More Apologies…(for my profession)

 

I gave a public lecture at the Mendocino Coast District Hospital on the controversies surrounding Lyme disease. You might wonder how the existence of a disease could be the subject for discussion, but it is!

The entire medical profession agrees that after the bite of a tick, if a patient develops the classical “bull’s eye” rash, and then comes down with fever, joint pain, lymph node enlargement and severe fatigue, this represents acute Lyme disease which requires immediate antibiotic treatment. So far, so good. But here is where medical opinion diverges. Most medical authorities believe that 10 days to 3 weeks of antibiotic therapy cures this disease, and then we are done.

Another medical group, known as ILADS, which has followed and treated thousands of such patients, has discovered that 10 days of treatment is nowhere near enough to ensure a cure. They have found that 6 weeks of antibiotic therapy is required for adequate therapy. Now this, in itself, would only represent a minor disagreement.

However, what happens next is where the controversy intensifies. Firstly, the ILADS group has discovered that only 30% of Lyme-infected patients actually develop the “bull’s eye” rash, meaning that lesser bites or reactions may result in Lyme disease.
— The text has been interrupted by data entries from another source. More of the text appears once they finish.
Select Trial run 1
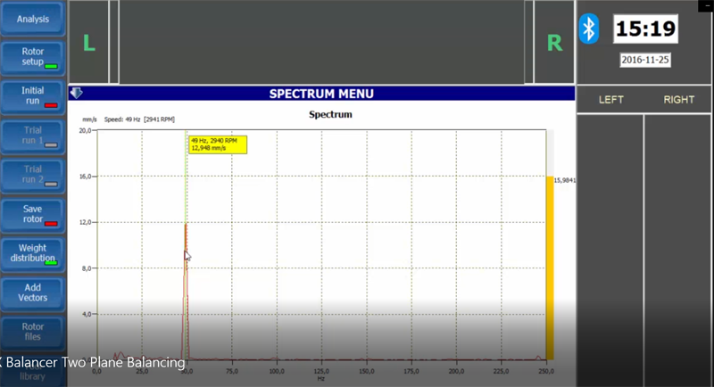 [x=32, y=135]
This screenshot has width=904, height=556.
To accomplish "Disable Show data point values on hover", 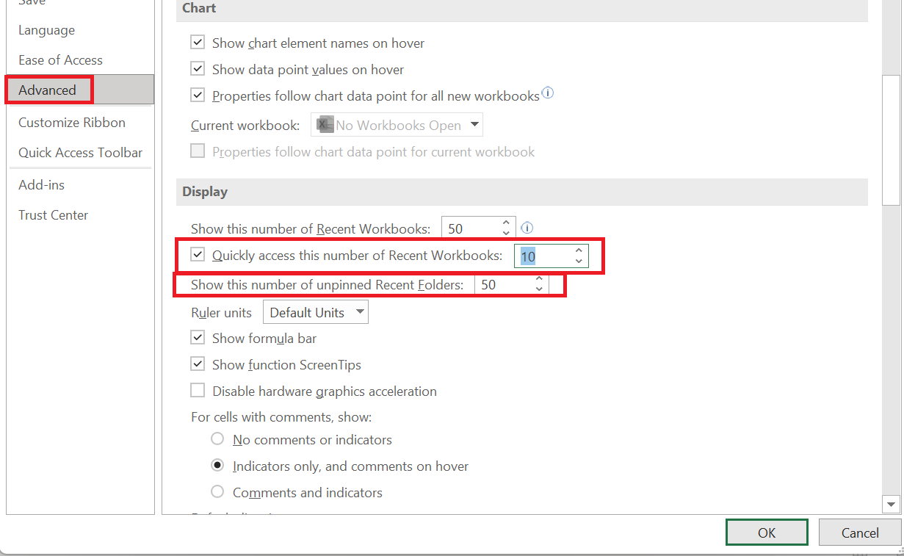I will pos(197,68).
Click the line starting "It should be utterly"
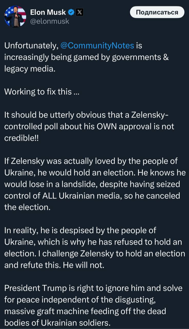This screenshot has width=189, height=329. 86,115
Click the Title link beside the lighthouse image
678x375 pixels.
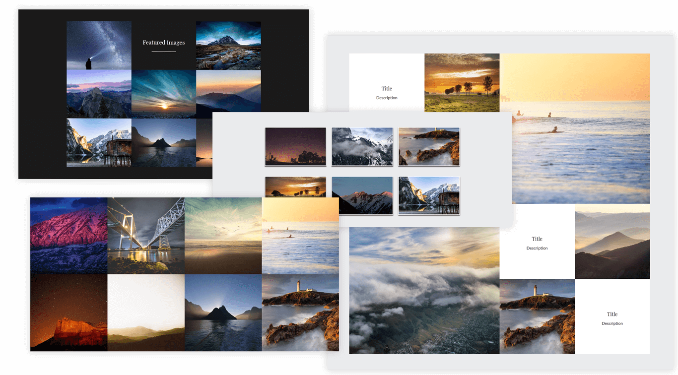(x=611, y=313)
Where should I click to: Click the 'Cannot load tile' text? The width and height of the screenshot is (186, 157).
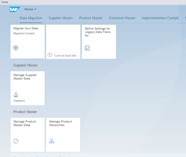click(65, 56)
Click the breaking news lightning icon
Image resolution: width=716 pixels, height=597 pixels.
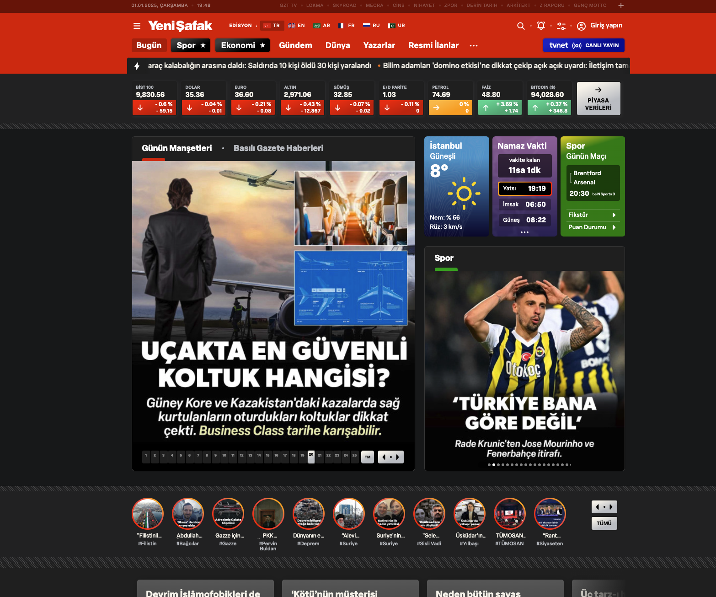(138, 65)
This means that a significant number of seemingly minor bites may cause Lyme disease, a piece of information that other physicians do not accept.
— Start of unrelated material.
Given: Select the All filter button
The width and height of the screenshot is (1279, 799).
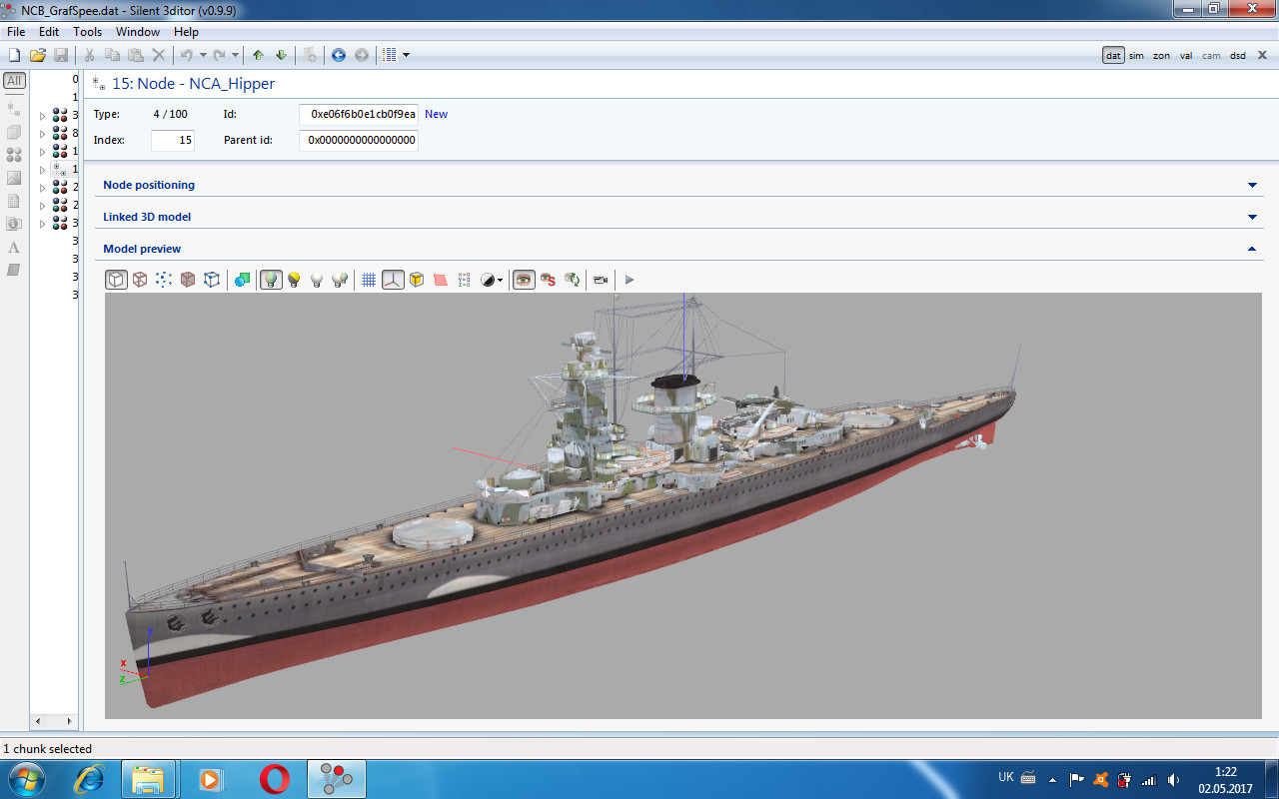Looking at the screenshot, I should 14,81.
Second, and more important, the ILADS group has seen thousands of patients in whom this diagnosis has been missed, or inadequately treated, develop chronic Lyme disease, a far more serious and widespread illness. Chronic Lyme disease causes such a host of symptoms that it is being called the great masquerader, because it can look like so many other illnesses. The cause of Lyme disease is an infection with the bacterium Borrelia burdorfeii, a spirochete similar to syphilis, which itself used to be called the great masquerader. These symptoms include, but are not limited to, joint pains (which can mimic rheumatoid or psoriatic arthritis), neurological disorders (which mimic Parkinson’s disease, ALS, MS, and Alzheimer’s disease), unusual patterns of numbness and tingling in different parts of the body, overwhelming fatigue, difficulties with focus, memory, and concentration, anxiety and depression, unusual psychological perceptions, tinnitus, swollen lymph nodes, intense sweating episodes, burning on the bottoms of the feet, intestinal upsets, tightness in the chest, heart palpitations and cardiac arrythmias, headaches, blurred vision, and rashes. If not clearly identified and treated properly, these symptoms will intensify and become debilitating.
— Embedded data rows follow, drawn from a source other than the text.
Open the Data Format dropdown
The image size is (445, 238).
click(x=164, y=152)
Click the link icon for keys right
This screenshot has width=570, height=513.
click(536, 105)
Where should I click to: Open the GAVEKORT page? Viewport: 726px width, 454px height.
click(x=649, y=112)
Now here is the problem: the majority of physicians do not accept the existence of chronic Lyme disease. Hence, it is not diagnosed. It is not treated. The unfortunate patients who have this condition are told that it is a “post-Lyme syndrome”, a verbally facile way of dismissing all of these symptoms, and they are offered anti-depressants or psychotherapy as a coping strategy.

 

This is a travesty, and one for which I find myself apologizing daily.

 

Let me give you just one example. A brilliant physicist came to see me about a year ago with what was diagnosed 4 years previously (by the head of neurology at a regional academic teaching hospital) as atypical Parkinson’s disease. Although he had many of the major symptoms of Parkinson’s, he had not responded at all to medication, making it “atypical.” He had done his own research and wondered whether this could represent Lyme disease, and had obtained the best test currently available, which is the Igenix Western Blot test. He showed the results to his neurologist who explained that Lyme was not a possible diagnosis. Four years later, he had deteriorated to the point where he came into my office in a wheelchair, almost unable to speak because of his raspy, weak voice. He showed me the original test, which was absolutely positive for Lyme disease by any criteria one could apply, and we started antibiotic therapy immediately. A month later, he came back to my office no longer requiring the wheelchair, clearly improved, and he has continued to improve with treatment. Simply put, he did not have atypical Parkinson’s, but untreated, undiagnosed Lyme disease. For those of you out there who have been diagnosed with “atypical” disease, please think about the possibility of Lyme disease.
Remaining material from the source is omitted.